(Beginning of Data section)

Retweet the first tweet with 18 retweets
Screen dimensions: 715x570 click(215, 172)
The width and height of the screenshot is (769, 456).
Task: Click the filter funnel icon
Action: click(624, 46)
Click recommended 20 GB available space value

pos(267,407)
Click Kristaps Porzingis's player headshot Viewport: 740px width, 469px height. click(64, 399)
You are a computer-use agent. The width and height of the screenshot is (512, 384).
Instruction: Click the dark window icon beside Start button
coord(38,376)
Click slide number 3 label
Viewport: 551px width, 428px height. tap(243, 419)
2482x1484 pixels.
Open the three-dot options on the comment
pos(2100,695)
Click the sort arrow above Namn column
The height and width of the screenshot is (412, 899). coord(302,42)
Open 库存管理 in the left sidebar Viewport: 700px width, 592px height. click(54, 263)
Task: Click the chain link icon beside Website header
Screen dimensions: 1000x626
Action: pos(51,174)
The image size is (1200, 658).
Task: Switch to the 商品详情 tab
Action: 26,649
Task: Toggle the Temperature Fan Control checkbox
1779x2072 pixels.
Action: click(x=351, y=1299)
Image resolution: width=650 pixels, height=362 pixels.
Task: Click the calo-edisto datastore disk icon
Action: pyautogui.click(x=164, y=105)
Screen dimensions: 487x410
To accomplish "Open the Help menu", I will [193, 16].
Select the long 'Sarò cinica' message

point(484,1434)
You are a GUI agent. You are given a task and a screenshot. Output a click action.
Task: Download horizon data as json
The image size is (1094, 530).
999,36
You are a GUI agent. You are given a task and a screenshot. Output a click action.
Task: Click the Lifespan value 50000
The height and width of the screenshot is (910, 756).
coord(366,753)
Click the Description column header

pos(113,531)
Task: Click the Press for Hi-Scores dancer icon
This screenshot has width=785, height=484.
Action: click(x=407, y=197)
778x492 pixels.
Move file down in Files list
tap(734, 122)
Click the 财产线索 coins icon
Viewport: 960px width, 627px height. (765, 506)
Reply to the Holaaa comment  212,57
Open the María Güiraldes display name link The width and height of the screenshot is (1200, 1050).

(End of Data section)

Work required:
All lines from the one holding "Task: Click the Press" through the end of the entries need to be given again exactly. Leave out the others.

Finished task:
Task: Click the Press for Hi-Scores dancer icon
This screenshot has width=785, height=484.
Action: click(x=407, y=197)
778x492 pixels.
Move file down in Files list
tap(734, 122)
Click the 财产线索 coins icon
Viewport: 960px width, 627px height. (765, 506)
Reply to the Holaaa comment  212,57
Open the María Güiraldes display name link The width and height of the screenshot is (1200, 1050).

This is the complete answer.